La visione di quegli orrori e l’ascolto della loro difesa da parte di prelati e teologi, mi ha talmente disgustato da diventare per me la classica goccia che ha fatto traboccare il vaso della mia tolleranza, esercitata per ventitré anni, mese più, mese meno.
I membri del clero e della società laica austriaci hanno alzato l’asticella dello scontro, colpendo però non le persone, bensì il cuore della mia fede. Inscenare un’eucarestia fra litanie e immagini blasfeme: come posso accettarlo senza dire niente, senza che a me sia chiesta la difesa di ciò che mi è stato affidato con il battesimo?
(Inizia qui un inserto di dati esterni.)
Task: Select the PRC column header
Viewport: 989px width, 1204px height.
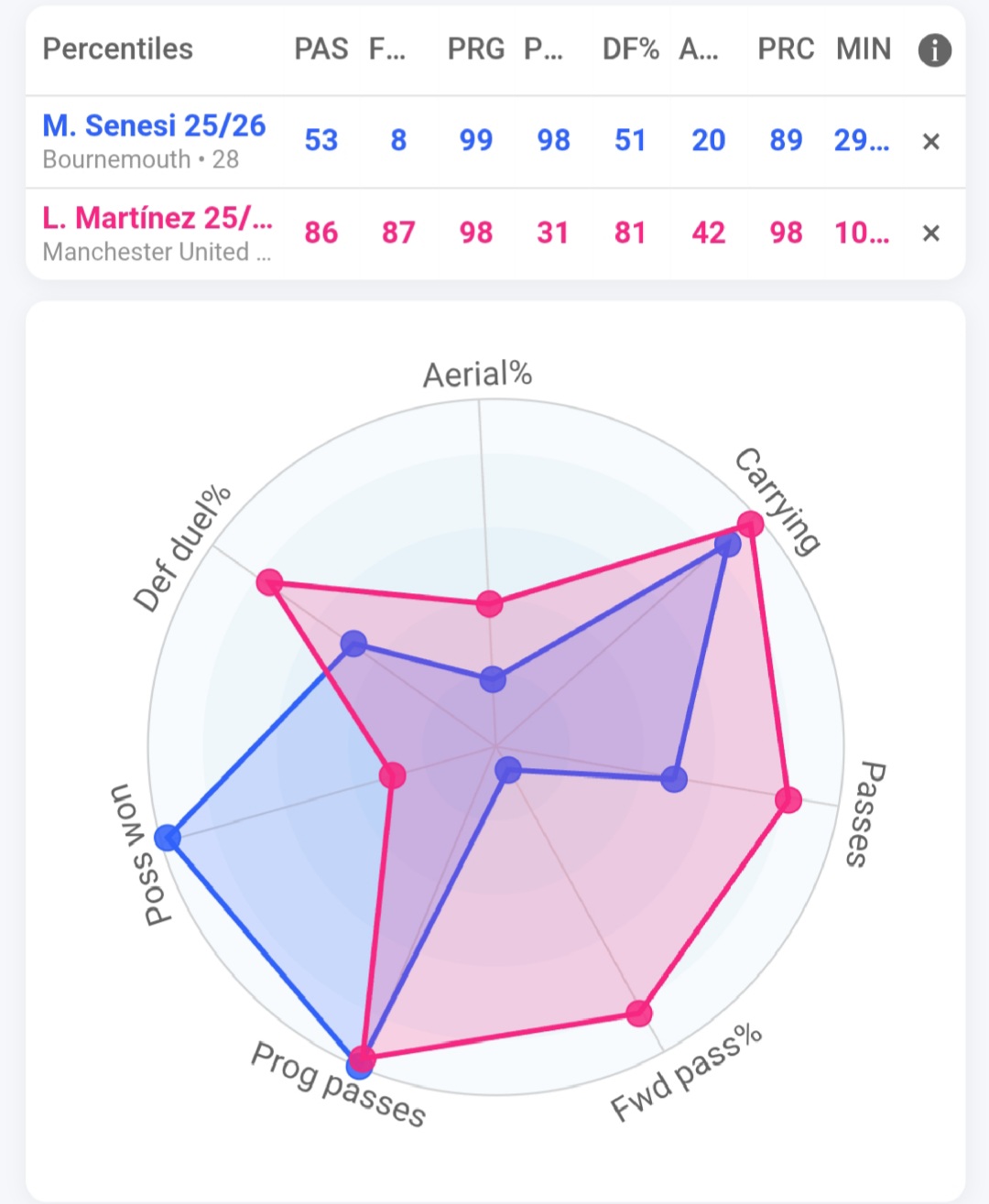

Come posso lamentarmi nel silenzio del mio salotto, mentre questi, fra cui includo mons. Bätzing (presidente della Commissione Episcopale Tedesca) e compagni, colpiscono con fendenti sempre più pesanti, provocando apertis verbis le gerarchie vaticane per arrivare a cambiare la Chiesa dall’interno o in alternativa farsi cacciare come eretici, dando a quel punto così la colpa dello scisma (che, ripeto, è già oggettivamente in atto) a Roma, “brutta e cattiva”, che, così facendo, avrà dimostrato a tutto il mondo di non essere “inclusiva” come la futura nuova Chiesa tedesca? Le parole di Bätzing alla televisione nazionale tedesca, il 10 marzo scorso, dopo la risoluzione sulla benedizione delle coppie omosessuali, sono state sfacciatamente arroganti e provocatorie: non importa cosa dirà il Papa, noi facciamo così, punto. Davanti a tutto ciò, qual è il nostro compito?
Ogni fedele è chiamato a difendere ciò in cui crede e per me il momento attuale richiede evidentemente questo, piuttosto che una comoda rassegnazione. Ha scritto sua santità Leone XIII nella sua lettera enciclica Sapientiae Christianae (mio il grassetto):
«In tanta pazza confusione di ideologie così vastamente diffuse, è certamente compito della Chiesa assumersi la difesa delle verità e sradicare dagli animi gli errori: questo in ogni tempo e religiosamente, poiché essa deve tutelare l’amore di Dio e la salvezza degli uomini. Ma quando lo richieda la necessità, non solo devono difendere la fede i prelati, ma “ciascun fedele deve propagare agli altri la propria fede, sia per l’istruzione degli altri fedeli, sia per confermarli, o per reprimere gli assalti degli infedeli”[1] . Cedere all’avversario o tacere, mentre dovunque si alza tanto clamore per opprimere la verità, è proprio dell’inetto oppure di chi dubita che sia vero quello che professa. L’uno e l’altro atteggiamento sono ignobili e ingiuriosi a Dio; l’una cosa e l’altra contrastanti con la salvezza individuale e collettiva: sono soltanto giovevoli ai nemici della fede, perché l’arrendevolezza dei buoni aumenta l’audacia dei malvagi.»
e se questo era vero nel 1890, a maggior ragione lo è oggi.
All’inizio della Settimana Santa, la settimana di passione di Gesù Cristo nostro Signore, a ciascuno di noi viene posta la seguente domanda: vuoi assumerti personalmente la responsabilità di difendere l’Ecce Homo, dal volto tumefatto e la pelle lacerata? Il giorno della loro liberazione dagli Egizi, il Signore aveva richiesto agli Ebrei, per salvarsi, solo un segno ma evidente e chiaro: quello del sangue dell’agnello sugli stipiti delle porte delle loro case. Avremo noi il coraggio di mostrare evidente e chiaro il segno del nostro Agnello sacrificale, che nella sua mitezza si offre vittima per noi? Potremmo mai abbandonarlo nelle mani dei suoi aguzzini, dicendo, come Pietro, “non lo conosco“? Io sento rivolte a me, cocenti, queste domande, e desidero imparare da e con mia figlia a testimoniare apertamente la mia fede, rischiando anche di mio, come lei avrebbe voluto fare davanti alla signora S.
[1] S. Thom., Summa theologiae, II-II, quaest. 3, art. 2, ad 2.